Fidelity Investments is the best company to work for! Employees are respected by the upper management and everyone knows each other. Innovation is a big part of our culture and it is nice to have access to new technologies to play with and be creative with for our day-to-day work.
Fidelity provides a flexible work environment, great benefits, a great work-life balance (which is brilliant for family life) and a great social club. Fidelity also offers a multicultural environment with colleagues located in China, India and the US, which might be challenging at times but, overall, contributes to our collective and individual success. From Ireland’s perspective, we actually benefit from being the bridge between east and west.
What do you like most about your job?
I’ve been a performance tester for the last seven years. At Fidelity, I provide a service similar to a consultant supporting a wide range of projects across my group. That service-providing perspective is actually one of the aspects of my job I like the most. Each day is different; chatting with different people across the globe, testing different applications and technologies, and still doing the exact same job. It is challenging at times and very rewarding when performance issues are found and solved before going into production.
Was it difficult to adjust to living and working in Ireland?

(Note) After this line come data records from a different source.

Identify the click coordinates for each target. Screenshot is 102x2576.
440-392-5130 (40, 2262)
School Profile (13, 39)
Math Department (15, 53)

Being European, I would say no. The way of thinking remains the same as on the continent. The food is the same and people are so lovely, helpful and welcoming. Driving on the ‘wrong’ side of the road and the various collections of accents took a bit more time to adapt to, but we were grand after a few months. And, in fairness, some Irish people did (and I’m sure still do!) slow down when talking with me.
What surprised you about moving to Ireland?
I thought, as everybody does, that it is always raining in Ireland. It is not! This is the only country where you’ll see the sun on a rainy day and often at the same time.
I also like the socialising taking place in pubs. Back in France, it happens at home – so that explains the large numbers of pubs in Ireland, and that’s great!
How does your working life help to make you feel at home here?
I’ve met great people at work. My manager is great and understands when I have some family needs and we find ways to make it work by either working during a different time zone and/or working from home.
What do you like most about your adopted home?
I love Dublin – the fact that you can walk from one end to the other. Of course, Grafton Street and Trinity College and its history. I love the fact that you can take your car for a weekend away without much planning and visit Galway, Cork, Kerry or even go up to Donegal. I really enjoy the scenery Ireland has to offer, even on the greyest rainy day. And, once more, the Irish people. The best of all!